Genetic analyses of polygenic brain disorders, such as autism spectrum disorders (ASDs) and schizophrenia (SZ), have revealed “synaptic dysfunction” as a key cellular substrate for these disorders. Yet, translating this synaptic hypothesis to in vitro disease modeling and extracting disease-relevant biological information has been challenging. The PI has previously established a human neuronal model of SZ, combining isogenic genome engineering, patient-derived induced pluripotent stem cells (iPSCs), and induced neuronal differentiation (iN cells). Human neurons bearing mutations in the synaptic cell adhesion molecule Neurexin-1 (NRXN1, 2p16.3), a bona fide risk allele for SZ, display deficits in excitatory synaptic strength and neurotransmitter release probability as well as a consistent upregulation of calcium/calmodulin-dependent serine protein kinase (CASK) protein level, by which the mechanism is currently not understood. It remains unclear how these phenotypes arise and lead to synaptic pathology and abnormal neuronal networks implicated in the disease. In this grant, we aim to understand the cell type- and developmental-specific functions of NRXN1-CASK interaction in normal synapse development and their mechanistic contributions to SZ. Using synaptic molecules as a proxy, we will dissect how disruptions in the synaptic pathway can prime or actively participate in SZ. We will achieve this by studying aberrant CASK signaling in NRXN1 mutant background (Aim 1), investigating CASK’s normal function at human synapses using CASK KO induced neurons (Aim 2) and by revealing key cellular events mediated by NRXN1 and CASK during human forebrain development using KO cortical spheroid models (Aim 3). Our work integrates techniques in imaging, electrophysiology, biochemistry and single cell RNA-seq with rigorous experimental designs using isogenic engineered and patient-derived iPSCs from multiple genetic and gender backgrounds, differentiation of pure induced neuronal subtypes with defined synaptic characteristics and differentiation of 3-D cortical spheroids with characterized cellular features. Findings of this grant will provide mechanistic understanding of the molecular and cellular underpinnings of neuropsychiatric disorders and such information will translate to other disorders of the synapse, including intellectual disability, ASDs, and bipolar and mood disorders.
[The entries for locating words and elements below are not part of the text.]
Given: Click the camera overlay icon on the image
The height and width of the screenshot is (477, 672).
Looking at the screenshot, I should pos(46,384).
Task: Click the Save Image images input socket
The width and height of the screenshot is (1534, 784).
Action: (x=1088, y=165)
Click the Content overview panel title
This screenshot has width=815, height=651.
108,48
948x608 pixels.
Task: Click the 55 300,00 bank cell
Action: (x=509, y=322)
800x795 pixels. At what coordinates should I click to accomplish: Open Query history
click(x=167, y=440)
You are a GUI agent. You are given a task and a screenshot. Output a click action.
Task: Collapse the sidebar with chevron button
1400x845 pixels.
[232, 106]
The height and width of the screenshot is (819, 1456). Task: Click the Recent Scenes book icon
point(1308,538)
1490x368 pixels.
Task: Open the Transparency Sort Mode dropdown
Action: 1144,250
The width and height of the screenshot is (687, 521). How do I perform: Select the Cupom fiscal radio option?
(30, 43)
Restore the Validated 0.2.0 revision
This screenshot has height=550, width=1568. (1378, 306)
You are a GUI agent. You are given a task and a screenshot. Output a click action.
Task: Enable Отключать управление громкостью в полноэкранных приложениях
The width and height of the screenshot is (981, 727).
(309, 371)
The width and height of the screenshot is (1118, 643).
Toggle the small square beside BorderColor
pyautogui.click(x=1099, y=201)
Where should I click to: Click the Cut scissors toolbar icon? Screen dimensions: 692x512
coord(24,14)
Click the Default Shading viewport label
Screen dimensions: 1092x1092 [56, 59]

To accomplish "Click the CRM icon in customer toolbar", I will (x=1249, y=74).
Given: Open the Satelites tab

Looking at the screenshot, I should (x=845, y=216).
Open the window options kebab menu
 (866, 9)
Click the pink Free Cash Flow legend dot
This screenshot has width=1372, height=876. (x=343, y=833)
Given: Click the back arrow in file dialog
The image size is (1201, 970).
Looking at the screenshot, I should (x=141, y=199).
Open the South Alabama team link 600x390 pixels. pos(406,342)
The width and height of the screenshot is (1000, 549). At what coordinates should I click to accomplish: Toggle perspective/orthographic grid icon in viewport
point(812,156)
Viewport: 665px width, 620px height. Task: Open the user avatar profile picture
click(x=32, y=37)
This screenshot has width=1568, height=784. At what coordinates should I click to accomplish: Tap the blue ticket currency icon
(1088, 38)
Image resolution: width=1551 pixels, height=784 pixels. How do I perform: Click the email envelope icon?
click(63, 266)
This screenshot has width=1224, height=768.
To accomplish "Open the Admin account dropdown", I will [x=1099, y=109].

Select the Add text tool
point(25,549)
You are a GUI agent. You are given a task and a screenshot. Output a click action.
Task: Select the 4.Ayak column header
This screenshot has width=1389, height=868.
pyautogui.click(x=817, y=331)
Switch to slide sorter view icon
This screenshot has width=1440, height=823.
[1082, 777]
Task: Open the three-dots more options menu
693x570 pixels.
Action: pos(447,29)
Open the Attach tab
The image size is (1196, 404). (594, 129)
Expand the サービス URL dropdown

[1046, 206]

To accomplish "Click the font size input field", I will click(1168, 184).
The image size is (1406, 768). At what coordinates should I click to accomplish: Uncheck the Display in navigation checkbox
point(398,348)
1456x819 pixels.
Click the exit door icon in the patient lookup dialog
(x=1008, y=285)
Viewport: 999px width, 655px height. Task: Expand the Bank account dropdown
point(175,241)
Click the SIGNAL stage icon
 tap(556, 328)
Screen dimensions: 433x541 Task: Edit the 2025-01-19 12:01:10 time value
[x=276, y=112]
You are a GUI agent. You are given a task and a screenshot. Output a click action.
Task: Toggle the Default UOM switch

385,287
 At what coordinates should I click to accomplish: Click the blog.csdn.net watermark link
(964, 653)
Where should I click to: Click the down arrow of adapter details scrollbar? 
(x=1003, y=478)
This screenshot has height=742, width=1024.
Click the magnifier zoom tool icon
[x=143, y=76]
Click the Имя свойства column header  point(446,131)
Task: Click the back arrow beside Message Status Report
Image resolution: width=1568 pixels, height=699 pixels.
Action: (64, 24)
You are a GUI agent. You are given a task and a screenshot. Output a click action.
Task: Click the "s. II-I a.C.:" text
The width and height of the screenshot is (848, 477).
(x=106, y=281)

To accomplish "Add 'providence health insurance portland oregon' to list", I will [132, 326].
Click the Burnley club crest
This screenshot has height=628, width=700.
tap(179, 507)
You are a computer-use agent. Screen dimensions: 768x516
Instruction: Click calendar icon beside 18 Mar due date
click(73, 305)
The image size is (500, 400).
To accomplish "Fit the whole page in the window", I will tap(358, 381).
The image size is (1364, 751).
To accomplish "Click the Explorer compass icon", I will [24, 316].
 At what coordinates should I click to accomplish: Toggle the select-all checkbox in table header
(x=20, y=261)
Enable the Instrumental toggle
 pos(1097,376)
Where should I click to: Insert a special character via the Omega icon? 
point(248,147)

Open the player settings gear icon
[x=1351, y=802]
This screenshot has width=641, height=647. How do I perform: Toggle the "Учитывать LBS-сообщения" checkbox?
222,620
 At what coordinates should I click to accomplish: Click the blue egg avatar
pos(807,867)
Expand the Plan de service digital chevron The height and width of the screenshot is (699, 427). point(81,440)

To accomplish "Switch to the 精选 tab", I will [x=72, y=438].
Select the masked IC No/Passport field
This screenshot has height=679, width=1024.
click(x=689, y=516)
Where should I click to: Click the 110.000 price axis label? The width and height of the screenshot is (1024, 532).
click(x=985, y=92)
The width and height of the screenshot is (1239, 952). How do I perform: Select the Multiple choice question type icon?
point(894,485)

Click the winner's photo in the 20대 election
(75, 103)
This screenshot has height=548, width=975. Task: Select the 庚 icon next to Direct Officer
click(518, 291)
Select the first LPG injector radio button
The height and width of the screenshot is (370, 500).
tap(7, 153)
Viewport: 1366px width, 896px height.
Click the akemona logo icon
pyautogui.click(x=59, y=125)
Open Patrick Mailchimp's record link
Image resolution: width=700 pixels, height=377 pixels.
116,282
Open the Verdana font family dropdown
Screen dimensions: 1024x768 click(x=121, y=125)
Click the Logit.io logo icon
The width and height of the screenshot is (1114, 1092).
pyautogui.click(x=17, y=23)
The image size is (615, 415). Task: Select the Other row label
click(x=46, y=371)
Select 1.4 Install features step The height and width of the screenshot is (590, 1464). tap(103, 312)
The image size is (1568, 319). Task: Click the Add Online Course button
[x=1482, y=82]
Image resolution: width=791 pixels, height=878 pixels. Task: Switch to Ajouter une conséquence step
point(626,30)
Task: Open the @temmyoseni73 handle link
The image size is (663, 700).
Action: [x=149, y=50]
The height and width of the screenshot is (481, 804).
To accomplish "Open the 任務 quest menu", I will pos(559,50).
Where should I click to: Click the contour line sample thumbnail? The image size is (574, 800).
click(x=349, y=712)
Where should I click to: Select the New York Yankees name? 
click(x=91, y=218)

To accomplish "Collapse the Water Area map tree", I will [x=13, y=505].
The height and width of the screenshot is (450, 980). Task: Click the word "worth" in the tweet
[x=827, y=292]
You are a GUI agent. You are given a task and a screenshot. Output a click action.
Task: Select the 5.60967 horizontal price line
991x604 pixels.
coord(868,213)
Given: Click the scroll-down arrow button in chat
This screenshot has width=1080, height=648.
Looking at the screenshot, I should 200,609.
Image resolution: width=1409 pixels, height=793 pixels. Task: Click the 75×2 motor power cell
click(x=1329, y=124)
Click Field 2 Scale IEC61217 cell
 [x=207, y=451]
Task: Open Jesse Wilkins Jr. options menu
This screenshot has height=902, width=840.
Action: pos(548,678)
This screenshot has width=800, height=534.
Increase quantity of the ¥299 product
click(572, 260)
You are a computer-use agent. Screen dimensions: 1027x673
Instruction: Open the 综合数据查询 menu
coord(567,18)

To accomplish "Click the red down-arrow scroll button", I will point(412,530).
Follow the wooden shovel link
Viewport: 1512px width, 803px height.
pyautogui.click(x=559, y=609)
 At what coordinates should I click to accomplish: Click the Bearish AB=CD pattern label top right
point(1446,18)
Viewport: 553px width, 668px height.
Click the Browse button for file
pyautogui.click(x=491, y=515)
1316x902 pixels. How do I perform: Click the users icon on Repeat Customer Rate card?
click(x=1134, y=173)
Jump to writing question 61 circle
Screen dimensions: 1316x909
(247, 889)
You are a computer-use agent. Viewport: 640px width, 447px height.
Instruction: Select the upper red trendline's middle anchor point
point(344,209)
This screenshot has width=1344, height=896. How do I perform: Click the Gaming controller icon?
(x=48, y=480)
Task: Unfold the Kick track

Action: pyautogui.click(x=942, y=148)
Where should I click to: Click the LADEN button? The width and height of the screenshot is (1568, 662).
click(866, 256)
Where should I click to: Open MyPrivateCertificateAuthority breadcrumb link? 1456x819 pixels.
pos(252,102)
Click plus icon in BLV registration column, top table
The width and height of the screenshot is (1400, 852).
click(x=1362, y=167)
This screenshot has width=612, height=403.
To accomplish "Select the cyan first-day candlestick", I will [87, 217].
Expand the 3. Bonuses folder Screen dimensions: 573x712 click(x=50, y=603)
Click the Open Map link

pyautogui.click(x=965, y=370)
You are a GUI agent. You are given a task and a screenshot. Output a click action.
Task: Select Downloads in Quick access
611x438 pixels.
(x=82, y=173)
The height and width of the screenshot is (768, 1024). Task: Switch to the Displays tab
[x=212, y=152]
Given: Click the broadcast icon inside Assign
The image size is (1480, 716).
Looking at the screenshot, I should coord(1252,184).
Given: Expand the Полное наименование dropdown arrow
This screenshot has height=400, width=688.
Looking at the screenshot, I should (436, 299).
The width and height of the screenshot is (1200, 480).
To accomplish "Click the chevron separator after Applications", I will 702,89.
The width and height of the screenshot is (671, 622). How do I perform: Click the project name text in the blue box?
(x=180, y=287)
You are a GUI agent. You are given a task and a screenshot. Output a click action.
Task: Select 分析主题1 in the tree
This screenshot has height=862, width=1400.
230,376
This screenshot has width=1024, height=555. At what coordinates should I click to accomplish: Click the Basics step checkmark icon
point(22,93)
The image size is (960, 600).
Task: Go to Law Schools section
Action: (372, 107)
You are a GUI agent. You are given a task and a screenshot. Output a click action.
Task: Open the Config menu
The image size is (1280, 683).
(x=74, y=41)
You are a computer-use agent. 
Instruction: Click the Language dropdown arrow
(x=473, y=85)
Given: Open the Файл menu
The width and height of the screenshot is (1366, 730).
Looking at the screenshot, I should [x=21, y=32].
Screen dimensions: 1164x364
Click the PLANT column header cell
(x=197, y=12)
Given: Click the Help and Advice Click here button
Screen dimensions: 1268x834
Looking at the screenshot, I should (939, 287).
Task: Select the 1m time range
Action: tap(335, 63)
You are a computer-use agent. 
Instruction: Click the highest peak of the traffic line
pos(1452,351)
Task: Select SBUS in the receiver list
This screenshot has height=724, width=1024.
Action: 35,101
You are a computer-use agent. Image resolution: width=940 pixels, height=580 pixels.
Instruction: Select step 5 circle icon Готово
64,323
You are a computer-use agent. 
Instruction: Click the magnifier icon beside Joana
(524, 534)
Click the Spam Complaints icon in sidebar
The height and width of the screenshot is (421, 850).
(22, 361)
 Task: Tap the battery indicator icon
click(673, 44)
多基因脑部疾病的遗传分析，如自闭症谱系障碍（ASD）和精神分裂症 (SZ)已经揭示了“突触功能障碍”是这些疾病的关键细胞基质。然而，翻译这个 突触假说到体外疾病建模和提取疾病相关的生物信息， 一直在挑战。PI先前已经建立了SZ的人类神经元模型，结合同基因 基因组工程，患者来源的诱导多能干细胞（iPSC），和诱导神经元 分化（iN细胞）。突触细胞粘附分子Neurexin-1突变的人类神经元 （NRXN 1，2p16.3），SZ的真正风险等位基因，显示兴奋性突触强度的缺陷， 神经递质释放概率以及钙/钙调蛋白依赖性的一致上调 丝氨酸蛋白激酶（CASK）蛋白水平，其机制目前尚不清楚。它仍然是 尚不清楚这些表型如何产生并导致突触病理学和异常神经元网络 与疾病有关。在这项资助中，我们的目标是了解细胞类型和发育特异性 NRXN 1-CASK相互作用在正常突触发育中的功能及其对突触发育的机制贡献 SZ.使用突触分子作为代理，我们将剖析如何在突触通路中断可以启动或 积极参与SZ。我们将通过研究NRXN 1突变体中异常的CASK信号来实现这一点。 背景（目的1），使用CASK KO诱导的人突触研究CASK的正常功能。 神经元（目的2），并揭示关键细胞事件介导的NRXN 1和CASK在人类前脑 使用KO皮质球体模型进行开发（Aim 3）。我们的工作整合了成像技术， 电生理学、生物化学和单细胞RNA-seq，采用等基因 来自多种遗传和性别背景的工程化和患者来源的iPSC，纯 诱导的神经元亚型具有确定的突触特征和3-D皮质球状体的分化 具有细胞特征。这项补助金的发现将提供机械的理解 神经精神疾病的分子和细胞基础，这些信息将转化为其他 突触障碍，包括智力残疾、自闭症、双相情感障碍和情绪障碍。